Another study, conducted in Paris, France, compared NGL and erythromycin in terms of ability to clear the stomach and improve gastric visualization during endoscopy (Pateron 2011). In this randomized, controlled trial, 253 patients were randomized to either NGL until clear, a dose of IV erythromycin, or both NGL and erythromycin. The mean visualization score at the time of endoscopy was similar between all 3 groups, with no difference in duration of endoscopy, need for hemostasis, ability to identify the source of bleeding, or need for a second endoscopy.
A third study, undertaken in the West Los Angeles VA system, attempted to compare outcomes between patients with GI bleed who underwent NGL and those who did not (Huang 2011). This retrospective study included 632 patients, of whom 378 patients underwent NGL. The authors used propensity score matching to try and achieve prognostic balance between the two groups by balancing for several known confounding factors. Following propensity matching, two groups with 193 patients in each were compared. There was no significant difference in mortality (OR 0.84, 95% CI 0.37 to 1.92), mean length of stay (difference 0.80 days, 95% CI -1.4 to 3.0), need for emergency surgery (OR 1.51, 95% CI 0.42 to 5.43), or mean blood transfusion requirement (difference -0.18 units, 95% CI -0.98 to 0.62). Of note, significantly more patients in the NGL group underwent endoscopy (OR 1.71, 95% CI 1.12 to 2.62) and were more likely to undergo earlier endoscopy, suggesting that significant imbalance remained between the groups in spite of propensity matching. This finding significantly limits the internal validity of the study.
Finally, a systematic review was identified from 2010 that attempted to determine the accuracy of NGL in differentiating upper from lower GI bleeds in patients with hematochezia or melena without hematemesis (Palamidessi 2010). The authors identified 3 articles; unfortunately, one of these (Aljebreen 2005) did not actually address the question being asked, as it only included patients with upper GI bleeds. For the remaining two article, positive LRs were 4.74 and 4.44, while negative LRs were 0.2 and 0.65. As before, these likelihood ratios (with the exception of the negative LR of 0.2) suggest that the results of the test would do little to change the probability of an upper (or lower) GI hemorrhage.
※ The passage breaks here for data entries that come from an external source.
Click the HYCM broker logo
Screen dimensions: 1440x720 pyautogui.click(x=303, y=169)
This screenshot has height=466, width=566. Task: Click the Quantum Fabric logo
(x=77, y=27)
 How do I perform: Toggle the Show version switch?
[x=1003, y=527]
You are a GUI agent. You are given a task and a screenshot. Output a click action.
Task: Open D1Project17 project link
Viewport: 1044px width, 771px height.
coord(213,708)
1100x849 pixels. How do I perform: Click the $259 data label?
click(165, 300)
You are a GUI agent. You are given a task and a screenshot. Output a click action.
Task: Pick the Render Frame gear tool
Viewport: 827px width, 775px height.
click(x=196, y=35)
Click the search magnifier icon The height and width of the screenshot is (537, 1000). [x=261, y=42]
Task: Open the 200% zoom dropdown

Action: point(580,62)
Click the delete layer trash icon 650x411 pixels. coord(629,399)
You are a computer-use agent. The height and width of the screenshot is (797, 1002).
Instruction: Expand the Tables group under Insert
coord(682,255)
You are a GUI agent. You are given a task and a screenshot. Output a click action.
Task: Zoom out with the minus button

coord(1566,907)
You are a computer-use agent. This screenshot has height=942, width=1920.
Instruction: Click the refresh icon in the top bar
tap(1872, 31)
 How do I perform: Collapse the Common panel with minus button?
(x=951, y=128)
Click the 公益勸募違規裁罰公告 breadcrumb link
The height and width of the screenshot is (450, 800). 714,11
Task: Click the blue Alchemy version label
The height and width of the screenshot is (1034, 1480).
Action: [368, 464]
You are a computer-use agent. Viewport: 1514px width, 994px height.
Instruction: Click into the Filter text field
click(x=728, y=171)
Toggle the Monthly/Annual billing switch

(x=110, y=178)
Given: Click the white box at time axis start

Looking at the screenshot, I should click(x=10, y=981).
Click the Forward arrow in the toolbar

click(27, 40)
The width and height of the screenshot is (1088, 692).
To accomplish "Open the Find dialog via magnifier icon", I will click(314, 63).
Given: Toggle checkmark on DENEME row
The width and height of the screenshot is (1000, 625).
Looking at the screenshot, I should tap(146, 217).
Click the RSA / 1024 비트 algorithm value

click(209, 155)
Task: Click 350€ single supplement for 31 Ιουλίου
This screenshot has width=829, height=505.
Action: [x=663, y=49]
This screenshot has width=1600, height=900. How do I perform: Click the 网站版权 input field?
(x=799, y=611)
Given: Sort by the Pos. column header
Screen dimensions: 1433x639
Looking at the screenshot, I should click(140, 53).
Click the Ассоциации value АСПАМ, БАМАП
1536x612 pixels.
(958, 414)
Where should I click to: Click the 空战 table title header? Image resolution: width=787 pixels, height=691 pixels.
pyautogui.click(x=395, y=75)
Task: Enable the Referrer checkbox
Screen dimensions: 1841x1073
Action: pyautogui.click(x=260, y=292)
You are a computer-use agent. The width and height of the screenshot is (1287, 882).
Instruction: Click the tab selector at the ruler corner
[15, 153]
In all, there is very little evidence to support the routine use of NG lavage in patients presenting to the ED with suspected upper GI hemorrhage. The only potential benefit not explored was the triage of patients to emergent, urgent, or non-urgent endoscopy, which would likely only be helpful during off hours. Given the poor ability of lavage to identify patients with high risk lesions, and given the significant discomfort associated with the procedure, this seems like a fairly soft reason to place an NG tube. Additional factors associated with poor outcomes in upper GI hemorrhage, such as older age, presence of upper GI malignancy, and variceal disease (Roberts 2012), in addition to signs of clinical instability may provide better triage of these patients, and should be considered prior to NG tube placement.